The test machine is an ubuntu 16.10 vm running on an ESXi server with a 200Mbps uplink. The sftp server was running on a different vm on the same ESXi host. So Wasabi is even faster than a local SFTP server.

Another test on a VirtualBox image (the other data set in https://github.com/gilbertchen/benchmarking) showed similar results.


Danny    Sep 20 1:59PM 2017

Maybe I'm comparing apples and oranges. The first part of my backup consists of about 80,000 very small files. The rest of it is much larger files. I think performance might improve once I get past this first part but I haven't been letting it get that far. If it works faster on larger files I'm comparing a slow start with a fast finish.

I switched to the s3c provider, cranked up the threads to 128, and let it run. It got about 600 chunks in and then crashed:

2017-09-20 12:50:45.539 ERROR UPLOAD_CHUNK Failed to decrypt the chunk ca9c51caa3e5cae3e48d72b65cd80618b7e27537b51732c54e884efcce9adc88: The storage doesn't seem to be encrypted
goroutine 134 [running]:
runtime/debug.Stack(0x0, 0x0, 0xc42a62d6b8)
        /usr/local/go/src/runtime/debug/stack.go:24 +0x79
runtime/debug.PrintStack()
        /usr/local/go/src/runtime/debug/stack.go:16 +0x22
github.com/gilbertchen/duplicacy/src.CatchLogException()
        /Users/chgang/zincbox/go/src/github.com/gilbertchen/duplicacy/src/duplicacy_log.go:177 +0x13d
panic(0xc6d3a0, 0xc42834a900)
        /usr/local/go/src/runtime/panic.go:489 +0x2cf
github.com/gilbertchen/duplicacy/src.logf(0x2, 0xd1868f, 0xc, 0xd2c6f6, 0x22, 0xc42a62dd40, 0x2, 0x2)
        /Users/chgang/zincbox/go/src/github.com/gilbertchen/duplicacy/src/duplicacy_log.go:160 +0x1bc
github.com/gilbertchen/duplicacy/src.LOG_ERROR(0xd1868f, 0xc, 0xd2c6f6, 0x22, 0xc42a62dd40, 0x2, 0x2)
        /Users/chgang/zincbox/go/src/github.com/gilbertchen/duplicacy/src/duplicacy_log.go:98 +0x73
github.com/gilbertchen/duplicacy/src.(*ChunkDownloader).Download(0xc42876cf00, 0x47, 0x0, 0x27d, 0xc42abb77e0, 0x20, 0x331d30, 0x1, 0xc4265e4e01)
        /Users/chgang/zincbox/go/src/github.com/gilbertchen/duplicacy/src/duplicacy_chunkdownloader.go:336 +0x547
github.com/gilbertchen/duplicacy/src.CreateChunkDownloader.func1(0xc42876cf00, 0x47)
        /Users/chgang/zincbox/go/src/github.com/gilbertchen/duplicacy/src/duplicacy_chunkdownloader.go:81 +0x161
created by github.com/gilbertchen/duplicacy/src.CreateChunkDownloader
        /Users/chgang/zincbox/go/src/github.com/gilbertchen/duplicacy/src/duplicacy_chunkdownloader.go:86 +0x23f

This is an interesting one because it had already successfully restored over 77,000 files at this point. Maybe the issue results from the large number of threads I was using.

I also saw a bunch of messages like this.

Given instruction A
Answer these about the forum thread:
(i) Which Ubuntu version runs on the test machine?
(ii) About how many very small files make up the first part of Danny's backup?
(iii) To how many threads did Danny raise the thread count after switching to the s3c provider?
Given instruction B
From the forum thread, extract the passage that runs from "2017-09-20 12:50:45.539 ERROR" to "github.com/gilbertchen/duplicacy/src.CatchLogException()".

Source excerpt
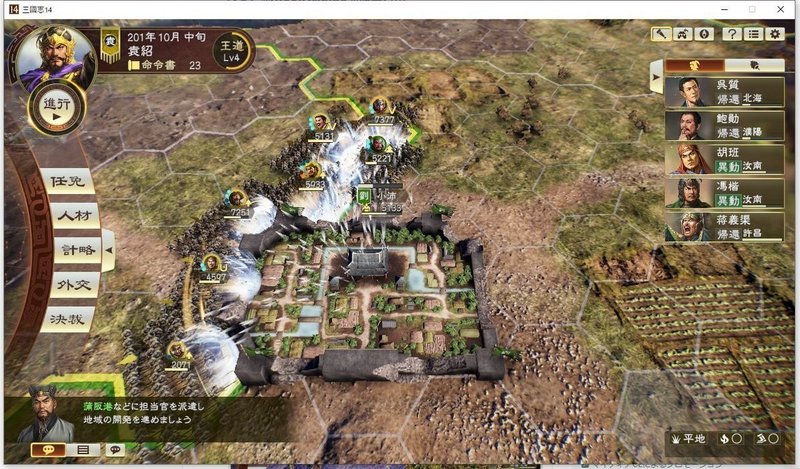Open the gear settings button
The image size is (800, 469).
pyautogui.click(x=775, y=34)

Complete output A
(i) Ubuntu 16.10
(ii) About 80,000
(iii) 128

Complete output B
2017-09-20 12:50:45.539 ERROR UPLOAD_CHUNK Failed to decrypt the chunk ca9c51caa3e5cae3e48d72b65cd80618b7e27537b51732c54e884efcce9adc88: The storage doesn't seem to be encrypted
goroutine 134 [running]:
runtime/debug.Stack(0x0, 0x0, 0xc42a62d6b8)
        /usr/local/go/src/runtime/debug/stack.go:24 +0x79
runtime/debug.PrintStack()
        /usr/local/go/src/runtime/debug/stack.go:16 +0x22
github.com/gilbertchen/duplicacy/src.CatchLogException()